→ **Tasks for this exercise**
1) In the walk account, what created the park with its distinct ridges, quarry, streams and fertile land?
2) Copy the stretch of the walk account from "Up on a ridge" through "a larger path.", substituting "rock wall" for "facade".

→ **Document extract**
----

I climb the hill past the humming station and ignore the entrance to 'needle lane' (my moniker for it), so called because of the plethora of abandoned needles and other addict paraphernalia I came across on one early morning walk a couple of years ago. There also used to be an unofficial gypsy encampment at its far end beside the cactus grove. Over the years gypsies have come and gone, setting up camps in the caves or among the thick bushes of the park.

Up on a ridge there are views to the distant Castelli Romani. It was a prehistoric eruption of those distant Alban Hills that created the park with its distinct ridges, quarry, streams and fertile land.

Inside the tenuta, in an extensively quarried area, there is a 200-metre long and 20-metre high facade which shows the various strata of earth:  tufo (706 - 680,000 years old), red and black pozzolanic ash from 528,000 to 338,000 years ago and others. It is this ash which has been quarried creating numerous caves and galleries within the sediment. 
Quarry face with its various sediment strata
 Today's walk takes me past an enclave of rosemary bushes, some apple and pear trees, large bramble bushes which at the end of the summer yield crops of berries and down towards a larger path.

At its end is the old farm house, the Casale di Tor Carbone and the humid area of the park which is crossed by some water ways and where a few walks back I came across a fresh water crab. 

I cross over this path towards a large field. In the spring it is covered in wild flowers and thistles then it becomes churned up earth and mud, now it is a verdant expanse.

 Pigeons peck at the earth. At its far end are the remains of old constructions just cement bases and rocks and bricks. Climbing up past these I can see in the distance the mausoleum of Caecilia Metella and the Church of San Sebastiano on the Appia Antica.

From here there are two options: the lower path which leads past a ruined farm house or on the upper ridge of the quarry past a crop of bamboo rushes. I opt for the latter.

 I move onto a smaller path covered in grass, the bramble bushes are thick with spider webs and the rushes rustle in the breeze. I'm beyond the area most fellow dog walkers choose to go to and all I can hear are the bird calls mainly parrots and singing blackbirds with the odd raucous yell of a high-perched crow. 

The tenuta is known for its diverse fauna and flora: quail, kestrels, weasels, fox, brown kite, moorhen, red breasts,dragon flies, various amphibians and reptiles are all known to live in the reserve next to elms, ferns, willows, poplars, numerous clusters and bushes of herbs such as sage, rosemary, parsley, spear mint as well as apple and pear trees.

A late Spring bale of dried up grasses and weeds


Whatever the season, the tenuta is worth a visit.

----

→ **Listing**
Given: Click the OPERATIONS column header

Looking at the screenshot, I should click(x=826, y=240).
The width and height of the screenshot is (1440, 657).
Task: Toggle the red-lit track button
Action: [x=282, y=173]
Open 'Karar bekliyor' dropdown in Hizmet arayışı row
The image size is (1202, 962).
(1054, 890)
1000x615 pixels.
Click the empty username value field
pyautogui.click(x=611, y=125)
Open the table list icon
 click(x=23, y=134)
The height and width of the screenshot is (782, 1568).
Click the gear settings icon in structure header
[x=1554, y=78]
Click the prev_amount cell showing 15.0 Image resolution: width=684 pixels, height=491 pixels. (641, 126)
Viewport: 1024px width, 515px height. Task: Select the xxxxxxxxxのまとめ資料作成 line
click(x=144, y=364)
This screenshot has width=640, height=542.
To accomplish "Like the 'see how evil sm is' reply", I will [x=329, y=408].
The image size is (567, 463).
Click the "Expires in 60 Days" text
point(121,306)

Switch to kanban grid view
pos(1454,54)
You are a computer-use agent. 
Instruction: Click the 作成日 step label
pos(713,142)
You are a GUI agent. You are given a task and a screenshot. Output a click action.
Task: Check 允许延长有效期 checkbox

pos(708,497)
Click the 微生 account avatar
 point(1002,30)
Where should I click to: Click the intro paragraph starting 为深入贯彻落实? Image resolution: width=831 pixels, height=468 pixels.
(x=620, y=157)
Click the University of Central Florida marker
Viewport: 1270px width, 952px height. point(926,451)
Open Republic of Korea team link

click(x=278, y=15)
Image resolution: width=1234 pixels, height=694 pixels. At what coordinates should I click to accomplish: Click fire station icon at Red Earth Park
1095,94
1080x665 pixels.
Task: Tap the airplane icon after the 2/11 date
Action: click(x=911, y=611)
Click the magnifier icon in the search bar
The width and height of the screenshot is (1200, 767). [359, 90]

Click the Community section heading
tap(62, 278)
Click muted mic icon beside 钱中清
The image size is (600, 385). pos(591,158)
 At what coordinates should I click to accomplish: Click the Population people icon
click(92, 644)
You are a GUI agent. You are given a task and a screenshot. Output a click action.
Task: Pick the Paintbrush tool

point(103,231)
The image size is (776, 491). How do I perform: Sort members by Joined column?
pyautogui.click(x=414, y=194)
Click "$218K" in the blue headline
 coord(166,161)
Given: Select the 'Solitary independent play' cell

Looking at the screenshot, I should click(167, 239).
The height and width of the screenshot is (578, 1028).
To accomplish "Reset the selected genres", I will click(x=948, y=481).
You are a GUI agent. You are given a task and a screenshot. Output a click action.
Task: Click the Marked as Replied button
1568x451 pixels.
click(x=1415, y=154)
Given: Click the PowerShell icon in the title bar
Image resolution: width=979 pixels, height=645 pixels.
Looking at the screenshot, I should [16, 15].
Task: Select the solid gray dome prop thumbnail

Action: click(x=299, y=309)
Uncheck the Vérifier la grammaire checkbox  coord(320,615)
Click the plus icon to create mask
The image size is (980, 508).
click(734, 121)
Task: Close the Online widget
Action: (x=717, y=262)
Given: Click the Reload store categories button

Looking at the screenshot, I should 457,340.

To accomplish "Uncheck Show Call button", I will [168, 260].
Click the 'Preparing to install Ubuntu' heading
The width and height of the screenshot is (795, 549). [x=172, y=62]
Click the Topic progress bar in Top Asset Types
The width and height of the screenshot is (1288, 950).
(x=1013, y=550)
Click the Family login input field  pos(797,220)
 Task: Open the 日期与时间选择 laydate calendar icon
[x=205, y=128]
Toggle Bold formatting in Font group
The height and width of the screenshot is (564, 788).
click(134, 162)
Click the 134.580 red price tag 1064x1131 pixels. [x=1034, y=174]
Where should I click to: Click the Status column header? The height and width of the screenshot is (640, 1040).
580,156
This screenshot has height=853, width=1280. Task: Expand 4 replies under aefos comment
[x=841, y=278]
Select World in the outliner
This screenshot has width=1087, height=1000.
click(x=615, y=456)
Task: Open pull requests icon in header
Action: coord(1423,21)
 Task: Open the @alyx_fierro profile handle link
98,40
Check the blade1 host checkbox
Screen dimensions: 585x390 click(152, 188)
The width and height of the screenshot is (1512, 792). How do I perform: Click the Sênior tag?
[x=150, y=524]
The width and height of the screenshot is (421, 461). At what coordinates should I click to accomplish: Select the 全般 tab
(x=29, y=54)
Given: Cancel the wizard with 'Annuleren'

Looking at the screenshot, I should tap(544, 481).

----

→ **Correct answers**
1) A prehistoric eruption of the distant Alban Hills.

2)
Up on a ridge there are views to the distant Castelli Romani. It was a prehistoric eruption of those distant Alban Hills that created the park with its distinct ridges, quarry, streams and fertile land.

Inside the tenuta, in an extensively quarried area, there is a 200-metre long and 20-metre high rock wall which shows the various strata of earth:  tufo (706 - 680,000 years old), red and black pozzolanic ash from 528,000 to 338,000 years ago and others. It is this ash which has been quarried creating numerous caves and galleries within the sediment. 
Quarry face with its various sediment strata
 Today's walk takes me past an enclave of rosemary bushes, some apple and pear trees, large bramble bushes which at the end of the summer yield crops of berries and down towards a larger path.